The panel of professors lent their ideas on how they felt comfortable with not knowing everything about the way the universe works and just leaving it up to faith.

"Ignorance is bliss, to some degree" freshman Michelle Allred said.

One of the conversation topics steered toward all the advances science has made for humanity.

The question of Christianity or God's productivity for humankind was thrown into the ring of analysis.

"God is only going to let us see exactly how much He wants us to see," Baird said. "One only needs to open his eyes and look around at all that God has done for us."

The professors' tokens of insight into the philosophical and scientific offered incentive enough for some students to come.

"So many times in a classroom setting we as students don't really get to know what our professors really think on a subject," Bragg said. "This panel gave them a pathway to express themselves."

The students and professors were granted an opportunity to interact with one another on an equal playing field.

Giving God the equal amount of discussion time as science is usually such a rare commodity among universities, and it was taken full advantage of by the students who kept popping their hands up to ask and answer more and more questions over the film pieces that were shown.
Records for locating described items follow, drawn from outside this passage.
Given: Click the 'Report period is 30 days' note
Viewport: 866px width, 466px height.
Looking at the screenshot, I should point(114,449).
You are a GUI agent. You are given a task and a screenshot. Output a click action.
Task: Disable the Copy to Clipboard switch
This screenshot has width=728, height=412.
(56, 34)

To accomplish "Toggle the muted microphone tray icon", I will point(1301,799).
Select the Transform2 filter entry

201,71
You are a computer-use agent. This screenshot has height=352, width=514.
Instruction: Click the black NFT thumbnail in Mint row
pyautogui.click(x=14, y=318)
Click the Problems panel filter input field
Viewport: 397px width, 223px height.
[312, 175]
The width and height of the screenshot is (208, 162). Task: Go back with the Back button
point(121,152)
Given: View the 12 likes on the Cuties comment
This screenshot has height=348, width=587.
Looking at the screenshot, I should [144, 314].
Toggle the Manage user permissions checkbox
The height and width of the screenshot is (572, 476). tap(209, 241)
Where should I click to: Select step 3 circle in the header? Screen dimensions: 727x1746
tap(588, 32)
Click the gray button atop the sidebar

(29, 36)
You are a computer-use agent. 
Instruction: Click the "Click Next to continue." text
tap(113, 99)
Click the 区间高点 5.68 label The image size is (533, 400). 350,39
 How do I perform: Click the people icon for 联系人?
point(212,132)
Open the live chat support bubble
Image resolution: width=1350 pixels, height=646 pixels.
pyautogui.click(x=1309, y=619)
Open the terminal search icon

"I thought the discussion was great," Newell said of both nights. "Hopefully, we will have more in the future."

With discussions on this topic of the existence of God occurring once every year for the past four years, Newell says it is only a matter of "getting together and doing it" again for other future students in the years to come.

"The Question of God" documentary can be purchased as a DVD set for around $35. The book can be purchased for $10 on Amazon.com. Both may also be found in the Oklahoma Christian library.